(数据集中的条目)
------------------------------------------------------------------------

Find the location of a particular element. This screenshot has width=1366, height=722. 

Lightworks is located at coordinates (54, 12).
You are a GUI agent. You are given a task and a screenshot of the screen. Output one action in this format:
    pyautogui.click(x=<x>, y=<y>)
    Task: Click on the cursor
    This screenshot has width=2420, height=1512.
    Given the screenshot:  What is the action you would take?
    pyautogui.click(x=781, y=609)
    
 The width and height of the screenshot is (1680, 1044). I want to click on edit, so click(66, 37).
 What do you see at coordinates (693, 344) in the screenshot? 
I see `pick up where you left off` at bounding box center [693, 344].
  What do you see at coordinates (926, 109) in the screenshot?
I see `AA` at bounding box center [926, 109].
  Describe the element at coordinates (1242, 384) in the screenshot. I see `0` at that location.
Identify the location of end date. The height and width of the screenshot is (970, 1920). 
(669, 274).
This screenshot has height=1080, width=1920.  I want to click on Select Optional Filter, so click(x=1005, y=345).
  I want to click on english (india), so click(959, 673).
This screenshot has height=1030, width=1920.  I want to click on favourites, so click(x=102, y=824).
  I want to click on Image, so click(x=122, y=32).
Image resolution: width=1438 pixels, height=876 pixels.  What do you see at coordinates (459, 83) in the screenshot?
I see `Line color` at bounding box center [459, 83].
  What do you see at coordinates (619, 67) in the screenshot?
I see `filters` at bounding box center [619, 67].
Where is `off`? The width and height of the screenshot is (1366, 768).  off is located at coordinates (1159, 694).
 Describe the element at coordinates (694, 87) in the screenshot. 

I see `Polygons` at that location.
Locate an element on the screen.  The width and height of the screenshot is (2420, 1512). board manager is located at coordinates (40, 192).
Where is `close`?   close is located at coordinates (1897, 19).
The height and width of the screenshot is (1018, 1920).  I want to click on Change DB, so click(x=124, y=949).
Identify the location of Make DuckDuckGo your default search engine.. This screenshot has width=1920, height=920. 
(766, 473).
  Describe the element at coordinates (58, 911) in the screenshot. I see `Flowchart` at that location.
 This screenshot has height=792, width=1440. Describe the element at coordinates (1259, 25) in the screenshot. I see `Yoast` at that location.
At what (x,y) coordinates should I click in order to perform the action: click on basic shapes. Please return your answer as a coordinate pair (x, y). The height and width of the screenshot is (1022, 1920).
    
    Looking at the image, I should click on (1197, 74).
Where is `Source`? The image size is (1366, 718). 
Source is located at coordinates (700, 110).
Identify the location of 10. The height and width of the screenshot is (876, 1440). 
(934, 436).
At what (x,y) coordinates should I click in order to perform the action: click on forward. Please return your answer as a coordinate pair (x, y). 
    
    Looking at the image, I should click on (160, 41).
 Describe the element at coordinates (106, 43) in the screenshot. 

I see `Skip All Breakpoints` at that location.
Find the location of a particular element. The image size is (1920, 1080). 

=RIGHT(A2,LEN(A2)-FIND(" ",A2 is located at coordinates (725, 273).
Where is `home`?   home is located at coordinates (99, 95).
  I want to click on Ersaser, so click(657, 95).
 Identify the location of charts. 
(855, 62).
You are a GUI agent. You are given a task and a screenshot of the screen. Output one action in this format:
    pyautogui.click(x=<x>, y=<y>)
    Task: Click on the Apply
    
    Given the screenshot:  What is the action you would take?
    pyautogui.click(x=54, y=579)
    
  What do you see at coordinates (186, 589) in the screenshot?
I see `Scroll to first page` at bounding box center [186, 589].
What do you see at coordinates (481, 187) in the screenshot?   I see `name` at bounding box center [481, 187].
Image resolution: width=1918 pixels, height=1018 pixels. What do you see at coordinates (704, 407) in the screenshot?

------------------------------------------------------------------------

从记录的第一行起，一直到含有“Lightworks is located”的那一行，将这些行逐字摘录下来，首尾两行都包括在内。

Find the location of a particular element. This screenshot has width=1366, height=722. 

Lightworks is located at coordinates (54, 12).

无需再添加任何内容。